3. Creditors and Taxes Get Paid First
Naming a beneficiary for retirement or stock accounts doesn’t change a thing when it comes to the rights of creditors or the IRS. That is, even though Bob’s property has new owners, Bob’s executor is going to have to pay his estate’s outstanding debts or expenses (I note that you have already assumed this duty relative to the credit cards and the mortgage, which you re-fi’d). However, there remains a chance that Bob had other debts about which you don’t know. Indeed, this is one of the functions of probate.
The other function is to assess estate tax liability. The good news here is that most families aren’t subject to the estate tax at this point, anyone who dies with more than $2 million will owe some and transfer-on-death (“TOD”) and payable-on-death (“POD”) accounts count toward that total.

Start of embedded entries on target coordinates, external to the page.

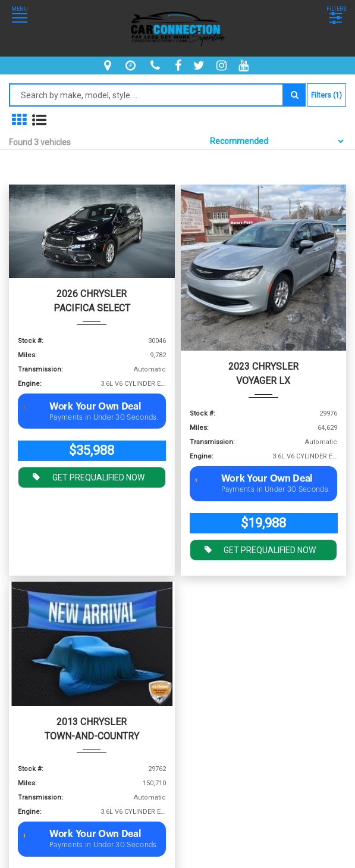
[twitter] (200, 65)
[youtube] (245, 65)
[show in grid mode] (19, 120)
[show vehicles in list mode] (39, 120)
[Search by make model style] (146, 95)
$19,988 (263, 523)
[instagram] (223, 65)
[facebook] (180, 65)
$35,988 (92, 450)
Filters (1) (326, 95)
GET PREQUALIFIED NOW (86, 476)
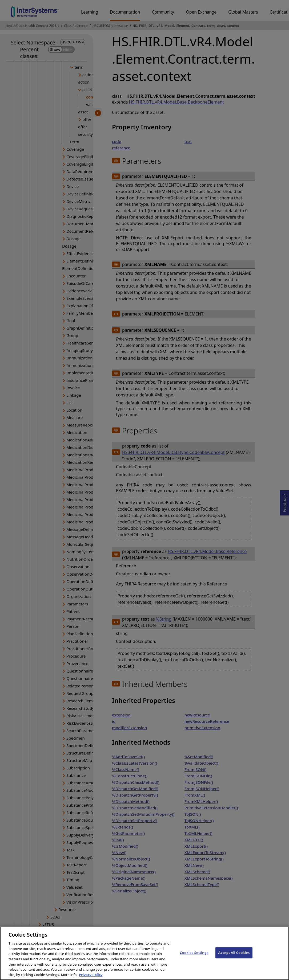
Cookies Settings (194, 957)
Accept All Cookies (234, 957)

Again, I would have to consult Oklahoma law to let you know whether there’s a statutory penalty for avoiding probate.
4. Mandatory Distribution of Retirement Assets
Regardless of what Bob’s will says, Bob’s retirement accounts passes outside of his will and probate is unnecessary. Moreover, all financial services companies (i.e., insurance companies) require an account holder to name a beneficiary.
I am unclear as to the kind of account Bob owned. In your email you write that the fund now wants “him” to start drawing a regular amount. This sounds like an annuity. Conversely, you write that the fund wants to liquidate the account (i.e., wants you to roll it over). Not only does this suggest that you are the named beneficiary, it appears that Bob owned mutual funds. Thus, in order to assist you in this matter, I would need to see the most recent quarterly statement.
Finally, if you are the named beneficiary you will need to provide the fund with a death certificate and proper identification.
5. The Honeywell Stock
Bob’s stocks are probably held in a brokerage account; thus, more than likely he never held actual stock certificates in his possession. Every state but Louisiana and Texas has now adopted a law (the Uniform Transfer-on-Death Securities Registration Act) that permits TOD registration. (It’s also sometimes called “beneficiary registration.”) TOD registration provides for an automatic transfer without probate, directly to the beneficiary. The $3 dividend checks that you receive should provide you with the firm’s contact information. Again, a death certificate and proper identification will be required.